Lymphoid Malignancies Flashcards
What is the presentation of lymphoma?
Can present with enlarged lymph nodes (lymphadenopathy) or with extranodal involvement or with bone marrow involvement Hepatosplenomegaly Systemic (B) symptoms Weight loss (> 10% in 6 months), fever (swinging), night sweats, pruritus, fatigue
Where does the mutation happen in lymphomas?
In the lymph node when the B cells are differentiating and trying to form antibodies against antigens
What are the two classes of lymphoma?
Hodgkin Lymphoma
Non-Hodgkin Lymphoma - can be high or low grade
Name a high and low grade Non-hodgkin lymphoma
High-grade (diffuse large B-cell lymphoma)
Low-grade (follicular, marginal zone)
How does Hodgkin’s lymphoma differ to Non-Hodgkin’s?
It is characterised by the presence of Hodgkin’s cells and Reed-Sternberg cells.
What investigations should be done in lymphoma?
FBC with differential-Low Hb and platelets Metabolic panel ESR CXR PET-CT scan Contrast CT neck, chest, and abdomen/pelvis Excisional lymph node biopsy Immunohistochemical studies
What is the staging of lymphoma?
Ann Arbor staging
Stage one to four, with four being extranodal involvement
A-no B symptoms
B-B symptoms present
What virus can Hodgkin’s lymphoma be linked to?
Epstein Barr Virus
What is the management of Hodgkin’s Lymphoma?
Combination chemotherapy (ABVD) \+/- radiotherapy Monoclonal antibodies (anti-CD30) (as cells express CD30) Immunotherapy (checkpoint inhibitors)
What is the management of Non-Hodgkin’s lymphoma?
Diffuse large B cell lymphoma and follicular lymphoma both treated with a combination chemotherapy – typically anti-CD20 monoclonal antibody + chemo
What is acute lymphoblastic leukaemia?
Acute lymphocytic leukaemia (ALL) is a malignant clonal disease that develops when a lymphoid progenitor cell becomes genetically altered through somatic changes and undergoes uncontrolled proliferation.

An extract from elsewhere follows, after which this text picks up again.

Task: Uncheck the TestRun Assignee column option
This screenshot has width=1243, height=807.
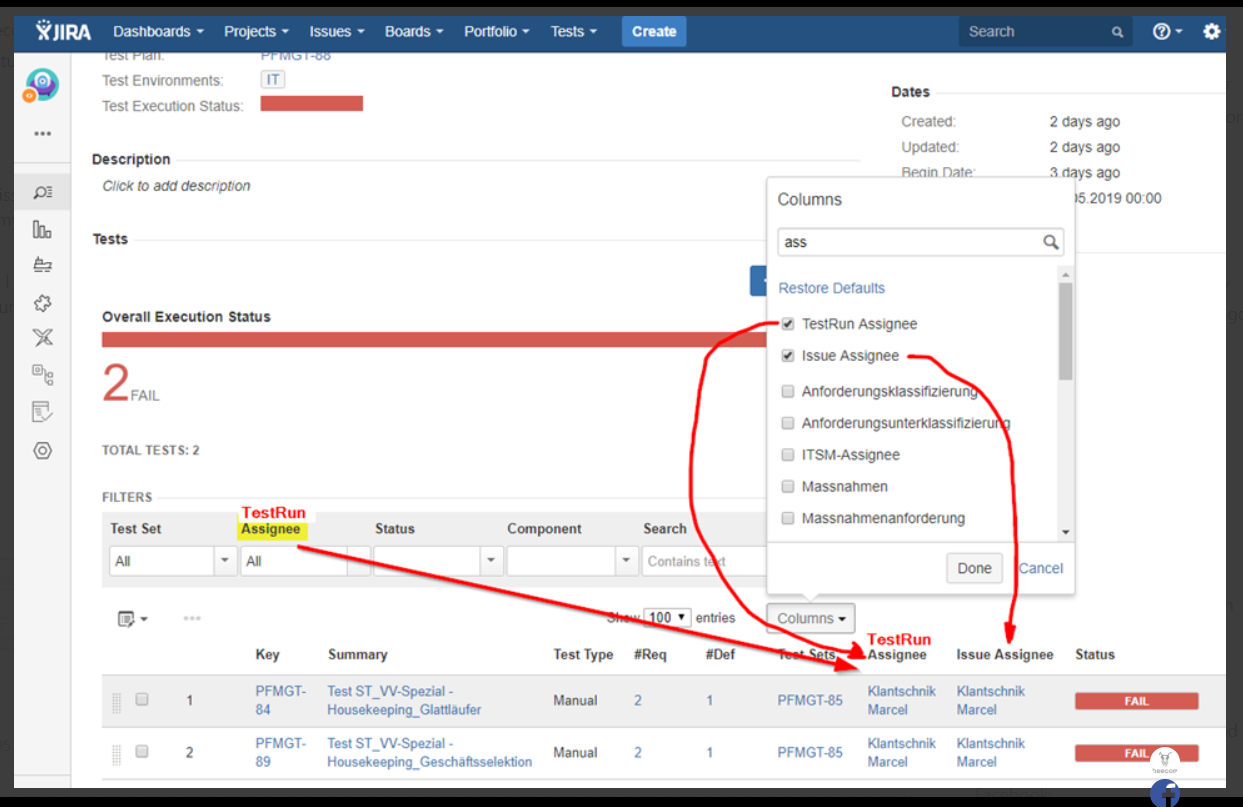Action: click(788, 323)
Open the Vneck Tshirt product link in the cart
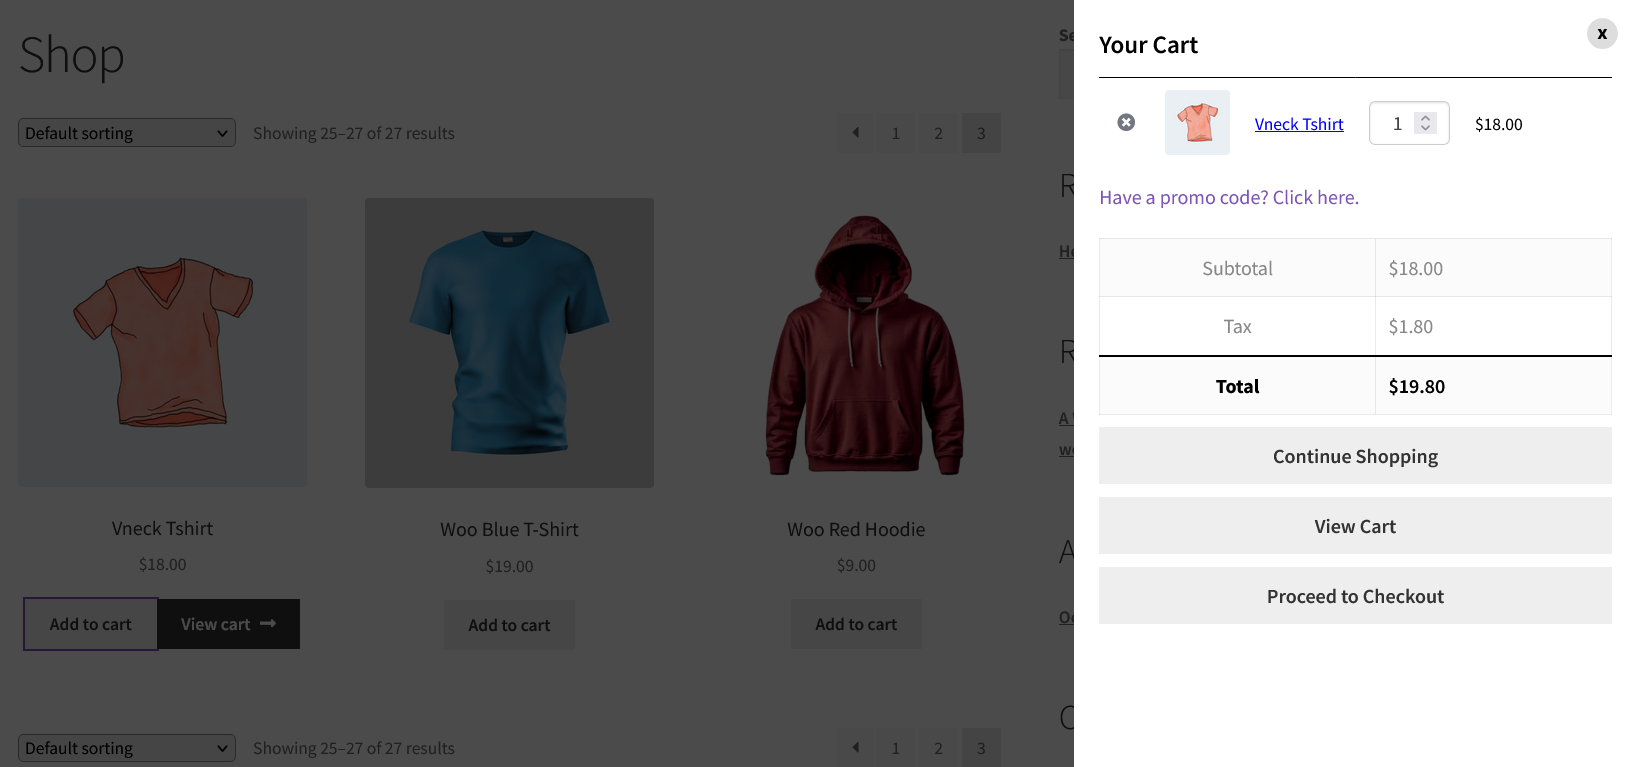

This progressive clonal expansion eventually leads to ALL, characterised by early lymphoid precursors replacing the normal haematopoietic cells of the bone marrow and further infiltrating various body organs
Most are B cell lineage but can also be T cell
What is the presentation of ALL?
Lymphadenopathy Hepatosplenomegaly Pallor, ecchymoses, or petechiae Fever Fatigue, dizziness, palpitations, and dyspnoea Epistaxis, menorrhagia Papilloedema, nuchal rigidity, and meningismus Focal neurological signs Painless unilateral testicular enlargement Renal enlargement Bony pain (limping child) Abdominal pain Mediastinal or abdominal mass Pleural effusion Skin Infiltration
What investigations should be done in ALL?
FBC-anaemia, leukocytosis, neutropenia, and/or thrombocytopenia
Peripheral blood smear
Lactic dehydrogenase
Bone marrow aspiration and trephine biopsy
Immunophenotyping (on bone marrow, or peripheral blood if cell count is raised)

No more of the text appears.